* **WRITTEN EXERCISE**:
Could you repeat the lines from the start through the line with "click(x=1360, y=671)", substituting "navigation menu" for "hamburger menu" and leaving everything else unchanged?

Start of DATASET RECORDS

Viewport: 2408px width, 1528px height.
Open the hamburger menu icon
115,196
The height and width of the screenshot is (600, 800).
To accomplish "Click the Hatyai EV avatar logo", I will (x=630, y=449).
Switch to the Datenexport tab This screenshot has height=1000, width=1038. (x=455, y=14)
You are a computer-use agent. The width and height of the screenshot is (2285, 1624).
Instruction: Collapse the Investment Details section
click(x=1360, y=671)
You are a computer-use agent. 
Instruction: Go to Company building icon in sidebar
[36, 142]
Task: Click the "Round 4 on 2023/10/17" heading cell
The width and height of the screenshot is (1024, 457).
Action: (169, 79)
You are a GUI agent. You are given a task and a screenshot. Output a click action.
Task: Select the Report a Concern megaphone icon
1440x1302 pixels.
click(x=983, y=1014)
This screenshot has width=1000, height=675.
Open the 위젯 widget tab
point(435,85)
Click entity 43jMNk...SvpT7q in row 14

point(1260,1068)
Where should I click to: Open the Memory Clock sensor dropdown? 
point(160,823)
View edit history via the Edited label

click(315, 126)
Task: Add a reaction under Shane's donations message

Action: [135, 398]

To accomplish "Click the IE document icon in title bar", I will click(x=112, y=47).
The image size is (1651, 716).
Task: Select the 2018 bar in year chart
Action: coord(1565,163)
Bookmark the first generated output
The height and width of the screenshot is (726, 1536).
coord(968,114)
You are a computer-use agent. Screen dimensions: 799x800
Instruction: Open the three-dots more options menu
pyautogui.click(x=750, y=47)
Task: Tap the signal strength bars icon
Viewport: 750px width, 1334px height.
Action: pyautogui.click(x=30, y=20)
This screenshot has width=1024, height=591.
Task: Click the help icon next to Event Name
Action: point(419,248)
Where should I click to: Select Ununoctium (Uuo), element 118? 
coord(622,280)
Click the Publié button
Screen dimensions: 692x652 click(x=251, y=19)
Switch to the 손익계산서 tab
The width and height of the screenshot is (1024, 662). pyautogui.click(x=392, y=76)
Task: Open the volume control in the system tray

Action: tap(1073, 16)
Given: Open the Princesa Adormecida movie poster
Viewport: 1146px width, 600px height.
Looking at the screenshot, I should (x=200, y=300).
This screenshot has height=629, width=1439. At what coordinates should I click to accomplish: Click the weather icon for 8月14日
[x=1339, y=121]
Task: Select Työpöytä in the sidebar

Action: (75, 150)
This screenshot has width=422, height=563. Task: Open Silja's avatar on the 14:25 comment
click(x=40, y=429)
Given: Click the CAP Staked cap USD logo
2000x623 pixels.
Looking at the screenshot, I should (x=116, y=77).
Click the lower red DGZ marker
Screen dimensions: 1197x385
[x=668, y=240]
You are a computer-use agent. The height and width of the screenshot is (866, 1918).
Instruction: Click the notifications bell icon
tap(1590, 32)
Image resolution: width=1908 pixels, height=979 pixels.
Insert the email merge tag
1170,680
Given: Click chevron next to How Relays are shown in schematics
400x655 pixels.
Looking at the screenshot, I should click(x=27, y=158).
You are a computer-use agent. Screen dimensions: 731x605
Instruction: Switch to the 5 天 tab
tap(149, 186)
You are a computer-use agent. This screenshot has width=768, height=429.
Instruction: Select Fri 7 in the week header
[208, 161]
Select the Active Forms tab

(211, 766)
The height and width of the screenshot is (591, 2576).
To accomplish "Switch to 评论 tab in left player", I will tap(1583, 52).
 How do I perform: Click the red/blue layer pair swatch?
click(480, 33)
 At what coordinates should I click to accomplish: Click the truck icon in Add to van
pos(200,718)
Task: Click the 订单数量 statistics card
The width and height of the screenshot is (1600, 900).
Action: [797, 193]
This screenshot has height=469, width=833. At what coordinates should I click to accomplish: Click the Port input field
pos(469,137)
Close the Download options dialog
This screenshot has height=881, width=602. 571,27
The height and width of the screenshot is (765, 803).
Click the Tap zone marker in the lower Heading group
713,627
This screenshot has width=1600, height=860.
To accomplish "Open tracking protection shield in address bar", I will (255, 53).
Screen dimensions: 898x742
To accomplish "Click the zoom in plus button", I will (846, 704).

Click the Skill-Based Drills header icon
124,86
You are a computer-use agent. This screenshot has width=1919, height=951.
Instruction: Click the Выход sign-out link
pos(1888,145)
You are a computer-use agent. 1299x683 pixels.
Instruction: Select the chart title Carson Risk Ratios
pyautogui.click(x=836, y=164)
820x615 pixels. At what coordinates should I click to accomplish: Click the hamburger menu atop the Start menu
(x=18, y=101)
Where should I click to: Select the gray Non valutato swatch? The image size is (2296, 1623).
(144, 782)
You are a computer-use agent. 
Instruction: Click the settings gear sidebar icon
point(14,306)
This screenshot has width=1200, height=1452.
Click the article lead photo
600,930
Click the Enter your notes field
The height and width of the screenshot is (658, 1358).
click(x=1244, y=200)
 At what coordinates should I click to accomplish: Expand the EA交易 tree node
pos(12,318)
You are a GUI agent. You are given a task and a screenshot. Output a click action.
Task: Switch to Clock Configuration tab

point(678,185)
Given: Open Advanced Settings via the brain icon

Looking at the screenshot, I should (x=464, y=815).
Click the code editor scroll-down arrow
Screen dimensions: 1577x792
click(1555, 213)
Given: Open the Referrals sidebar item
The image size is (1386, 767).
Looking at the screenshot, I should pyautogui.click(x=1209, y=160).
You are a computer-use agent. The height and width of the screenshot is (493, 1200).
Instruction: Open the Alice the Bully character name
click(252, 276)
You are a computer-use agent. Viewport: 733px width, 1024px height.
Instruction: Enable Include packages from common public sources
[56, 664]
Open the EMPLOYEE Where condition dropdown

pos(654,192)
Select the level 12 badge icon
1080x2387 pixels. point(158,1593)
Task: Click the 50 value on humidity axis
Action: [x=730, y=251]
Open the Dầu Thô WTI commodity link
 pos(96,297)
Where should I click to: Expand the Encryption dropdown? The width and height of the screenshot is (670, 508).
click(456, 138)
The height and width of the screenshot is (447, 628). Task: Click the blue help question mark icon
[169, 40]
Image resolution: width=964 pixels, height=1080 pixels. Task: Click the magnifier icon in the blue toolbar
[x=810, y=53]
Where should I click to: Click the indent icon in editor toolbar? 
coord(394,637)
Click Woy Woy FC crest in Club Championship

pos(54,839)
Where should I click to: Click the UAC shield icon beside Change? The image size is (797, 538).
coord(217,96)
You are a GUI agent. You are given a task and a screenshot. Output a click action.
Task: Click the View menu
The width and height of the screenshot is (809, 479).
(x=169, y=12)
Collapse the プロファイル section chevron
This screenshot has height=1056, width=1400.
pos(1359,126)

End of DATASET RECORDS

* **WRITTEN SOLUTION**:
Viewport: 2408px width, 1528px height.
Open the navigation menu icon
115,196
The height and width of the screenshot is (600, 800).
To accomplish "Click the Hatyai EV avatar logo", I will (x=630, y=449).
Switch to the Datenexport tab This screenshot has height=1000, width=1038. (x=455, y=14)
You are a computer-use agent. The width and height of the screenshot is (2285, 1624).
Instruction: Collapse the Investment Details section
click(x=1360, y=671)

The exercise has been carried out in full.